An increase in length to two diameters favorably affects the operation of the burner (the content of nitrogen oxides decreases to 200 mg / m ³ with an air flow coefficient of 0.6). Ablation is reduced to 9%
An increase in length to three diameters reduces ablation to 7% but increases heat removal by water when the cylinder is cooled. The content of sulfur oxides remains almost the same.

 Further lengthening of the water-cooled pipe has practically no effect on the amount of ablation, and the content of nitric oxide and sulfur increases due to the fact that the combustion process has to be carried out with a large coefficient of air flow to compensate for heat loss with cooling water.

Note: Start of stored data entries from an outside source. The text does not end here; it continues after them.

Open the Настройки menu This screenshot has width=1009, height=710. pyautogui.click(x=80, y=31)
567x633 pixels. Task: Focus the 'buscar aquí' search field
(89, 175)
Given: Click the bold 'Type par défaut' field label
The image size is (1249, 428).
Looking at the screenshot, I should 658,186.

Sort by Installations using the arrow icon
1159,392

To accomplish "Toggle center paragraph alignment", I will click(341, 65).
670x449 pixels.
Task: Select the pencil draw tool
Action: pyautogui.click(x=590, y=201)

 Thus, the amount of nitrogen and sulfur oxides in this burner is reduced. The slagging of heat-exchange surfaces is reduced, the removal of solid particles outside the combustion device due to their trapping in the chamber 9 is reduced. The presence of a hot skull lining provides acute heating and early ignition of the mixture. The completeness of fuel combustion increases.

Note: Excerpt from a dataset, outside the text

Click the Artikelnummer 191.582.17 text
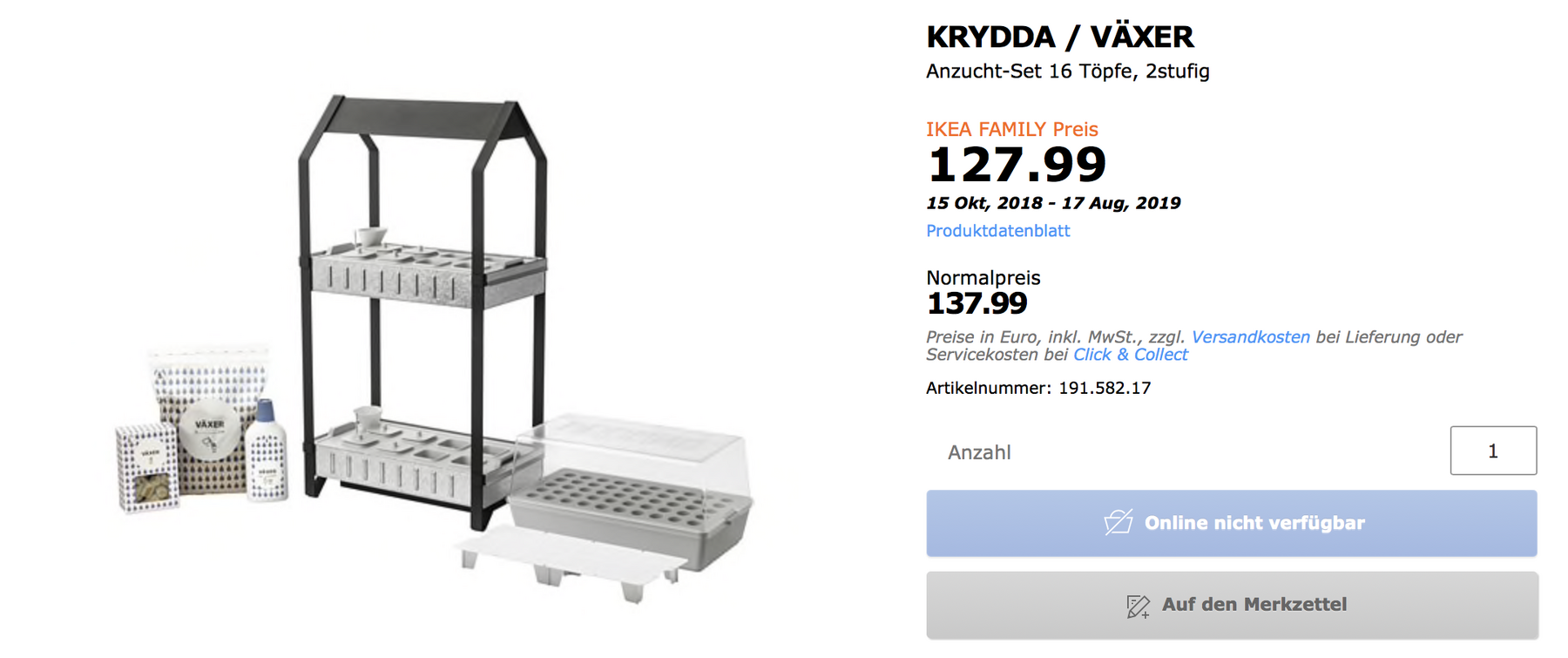 pyautogui.click(x=1037, y=388)
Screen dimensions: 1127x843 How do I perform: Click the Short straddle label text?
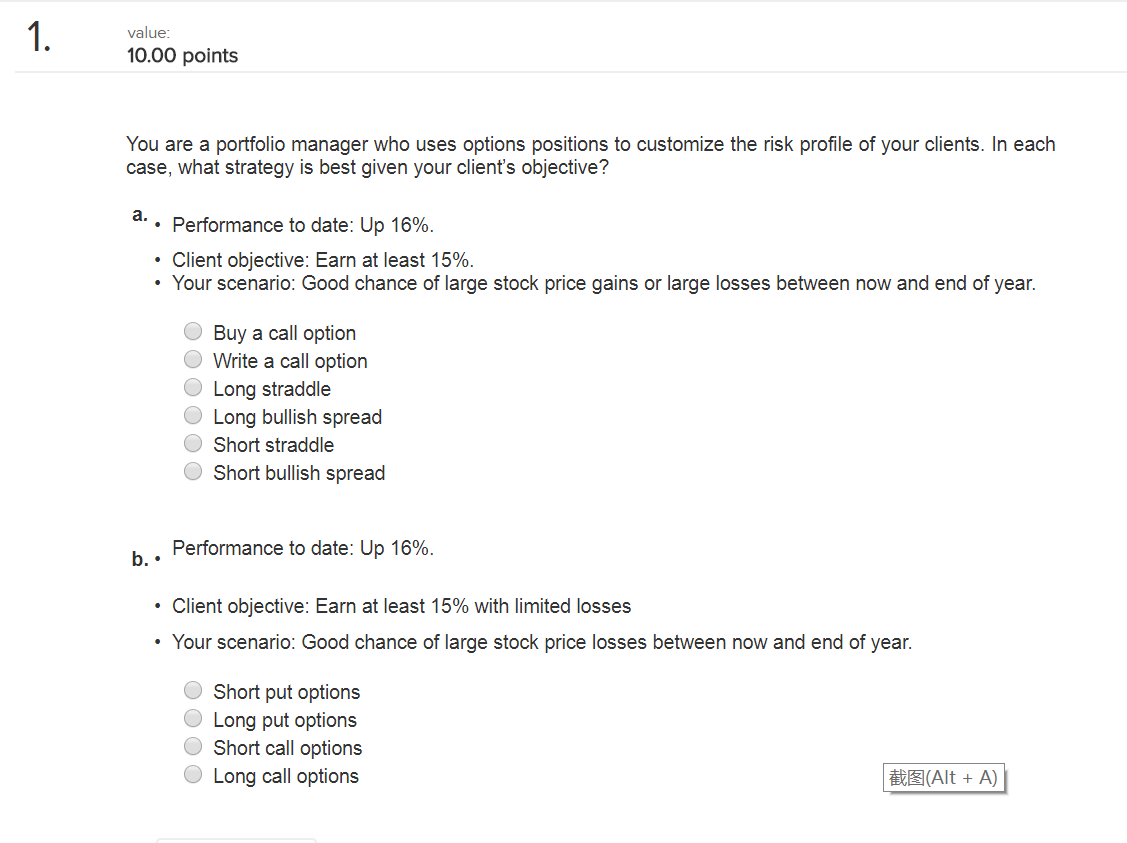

The expected economic effect of using the proposed burner by reducing environmental damage to nature for the conditions of Zuevskaya TPP-2 Donbassenergo (4 blocks of 300 MW each) will be E 37593 Э 0.2 ˙ 150+ 17430 ˙ 0.4 ˙ 3003.2 million. rub. (in 1990 prices), where 37593 and 17470 tons of annual emissions of SO ₂ and NO _x, respectively, of Zuevskaya TPP-2 (according to the data of the Donbassenergo PEO); 0.2 and 0.4 share of reduction of emissions of SO ₂ and NO _x, respectively; 150 and 300 rubles / t cost of damage from emissions of SO ₂ and NO _x, respectively.

Claims (1)

 A BURNER containing an air supply duct, coaxially placed air supply pipes and air mixtures, the last of which is equipped with a snail swirl, a separation pipe installed in the box with the formation of two annular air channels equipped with registers, an axial fuel oil nozzle, characterized in that the outlet sections of the pipes air supply and air mixtures, as well as the inlet section of the separation pipe are located in the same plane, while the separation pipe is equipped with a water-cooled jacket and a skull lining, length and wherein the input cutoff of the separation tube is 1 3 of its diameter.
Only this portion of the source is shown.